Dr. Susan Ridgell (Ph.D.), who served on the vestry at Ascension for seven years and later as senior warden, said she was not surprised that Charlie VonRosenberg had been tapped to serve as TEC's Bishop of South Carolina. "He has been faithful in upholding TEC's progressive direction in recent years, or at least that was my experience of his years as Bishop of East Tennessee. TEC can count on him to be a loyal company man," she told VOL in an e-mail.

"My surprise was that Charlie was described as having led, in East Tennessee, '... a measured approach and a focus on reconciliation and relationship,' according to a recent ENS press release. The same presser also claimed he was 'noted for putting a priority on pastoral sensitivity and responsiveness, especially to clergy, their families and churches.'

"I personally experienced his lack of such qualities with the more orthodox oriented communicants at the largest church in the East Tennessee Diocese (Church of the Ascension).

"A number of such church members were coldly dismissed again and again at a large, standing room only parish meeting at Ascension on May 29, 2006. During the meeting, those who were liberally minded about the church's direction were given much time to speak against those with traditional views.

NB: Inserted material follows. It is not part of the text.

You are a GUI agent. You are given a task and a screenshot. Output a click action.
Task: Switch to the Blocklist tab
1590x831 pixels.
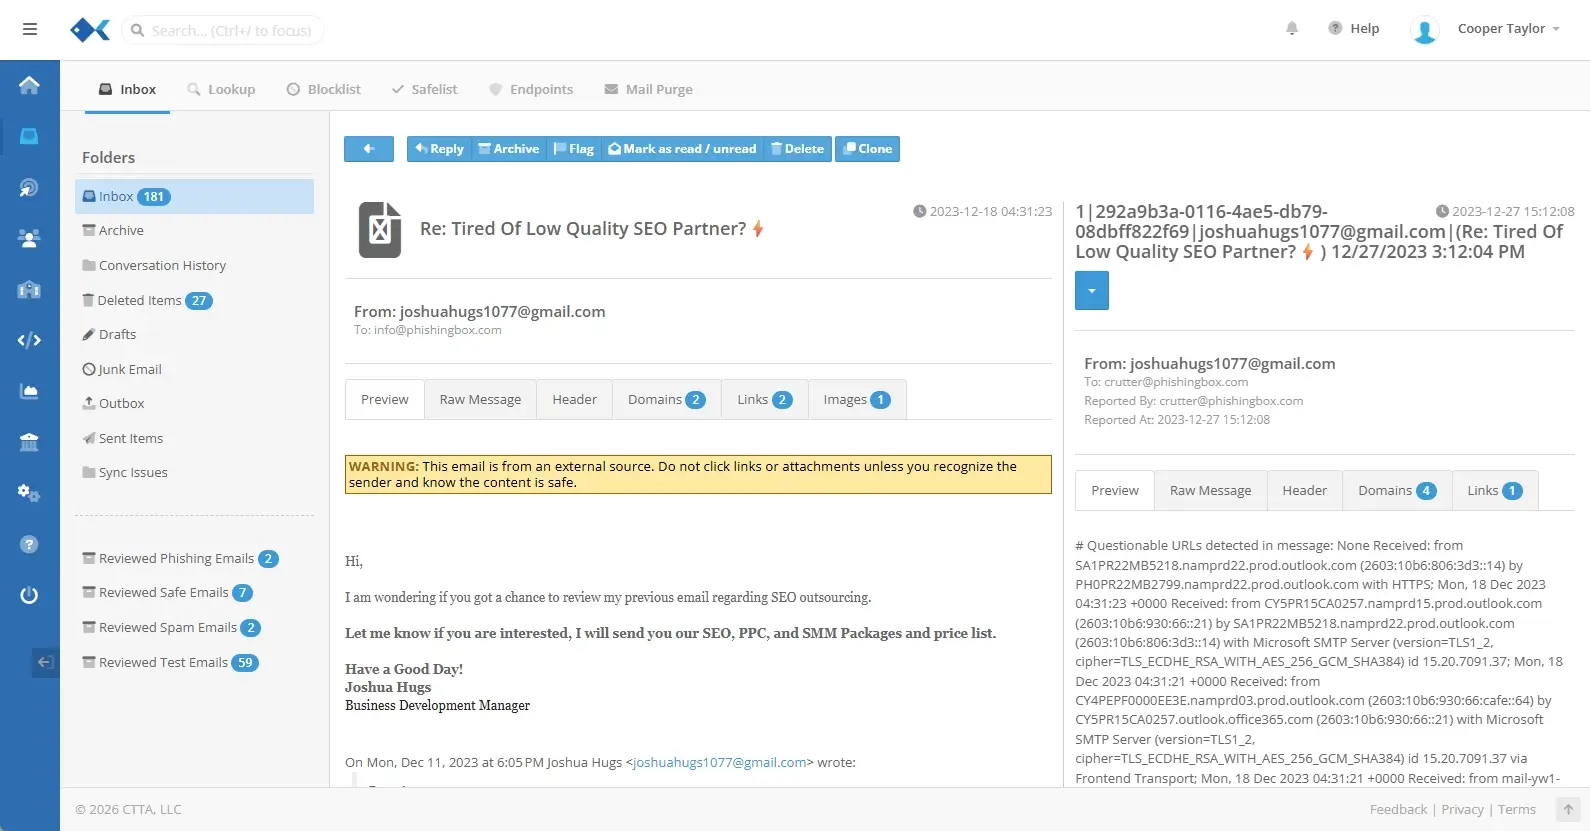click(323, 89)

The Bishop presided over the meeting and smiled as those who were liberal, raised their voices and said unkind things. Many of us were dazed, as it was so difficult to comprehend that the Bishop could not only allow such behavior, but actually show that he approved of it, facilitate it, and lead it.

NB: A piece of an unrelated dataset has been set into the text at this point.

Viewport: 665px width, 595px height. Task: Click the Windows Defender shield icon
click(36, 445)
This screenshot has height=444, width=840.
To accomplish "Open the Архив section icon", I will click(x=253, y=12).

"During that meeting, I asked the Bishop numerous times, during an extended Q&A session, how traditionally minded church members could express their views, since he said he would entertain discussion of traditional views but would not approve of the AAC's operation in the Diocese. Again and again, he refused to answer my question, until he finally addressed the question with this: he told me that he would make sure that the Diocesan website would soon include a place for traditionally minded opinions to be expressed."

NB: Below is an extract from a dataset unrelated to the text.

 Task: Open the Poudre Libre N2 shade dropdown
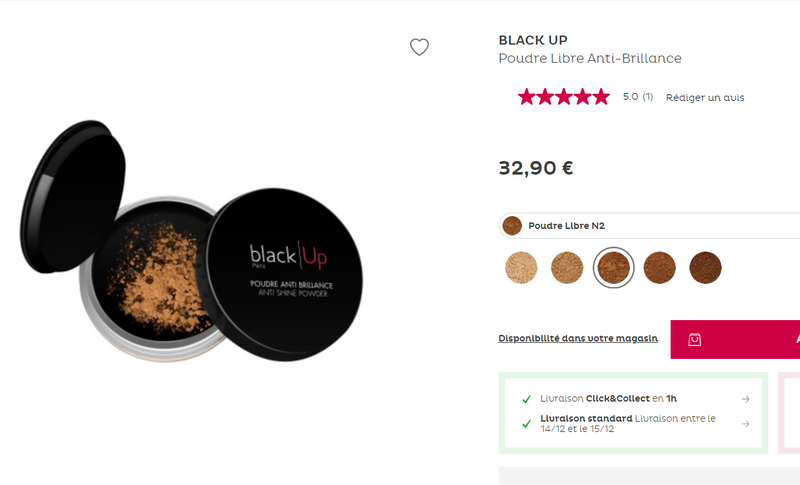(649, 225)
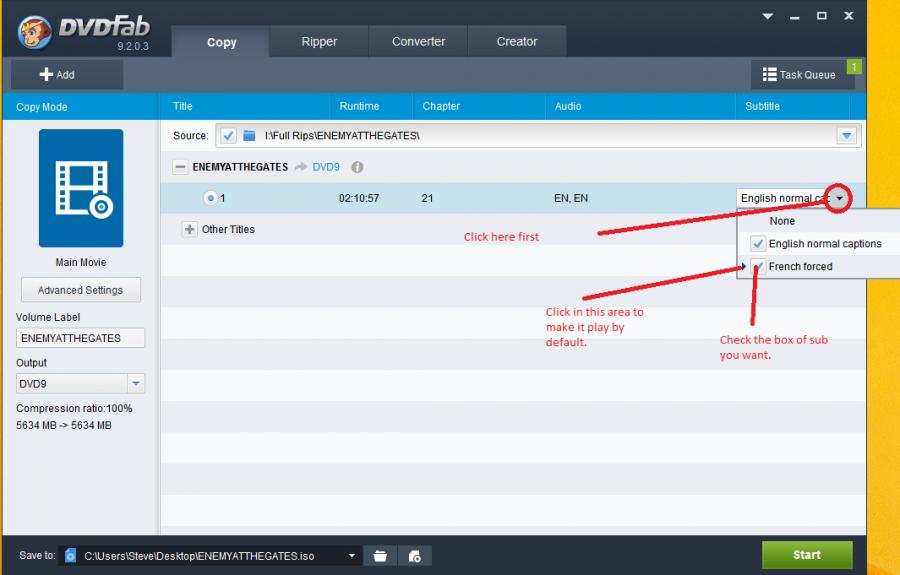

I was incredulous, Ridgell told VOL. "A website? That's how we will have discussion and work toward reconciliation?" He replied, "Yes, you can freely express your opinions on the website."

Ridgell said that to her knowledge, the website did not ever include such an option. "Many of us deeply yearned for conversation about the conflicts, sought true reconciliation, and to openly discuss traditional views without being disrespected; to answer this plea with 'send it to the website' was an insult, to say the very least."

Bishop vonRosenberg convened a public forum on the topic of the theology of same sex relationships during 2005. Ridgell wrote, "It was held at the Episcopal School of Knoxville, and was attended by several hundred people. There were about five or six progressives on the forum, and one token traditionally minded person. It was a stacked forum, and the message was clear: get with the progressive program, or consider that you are not in line with the theological thinking in the Diocese. It was a sad day."

Ridgell noted there were many sad days like this. Von Rosenberg was a master manipulator. "I did not want to leave the Episcopal Church. I loved it, and for many reasons. But it left me. I grieved, and at times, I still grieve. So much hurt. I still have friends at Ascension, and because I have business colleagues who I respect but who believe differently, my comments here are the truth, and they were my experience. We can only hope and pray that, as our British friends say, 'the truth will out.'"

Ridgell concluded by saying that Bishop vonRosenberg wanted to lead a progressive Diocese, which East Tennessee has become during the last ten years. It may be a fit for TEC and those who are happy to remain in TEC in South Carolina for him to lead them. "Please don't be misled by thinking that he builds relationships with those with whom he disagrees, or that he is a reconciler and sensitive to those who believe differently. This was simply not my experience with him, nor was it the experience of many in the East Tennessee Diocese who hold traditional beliefs."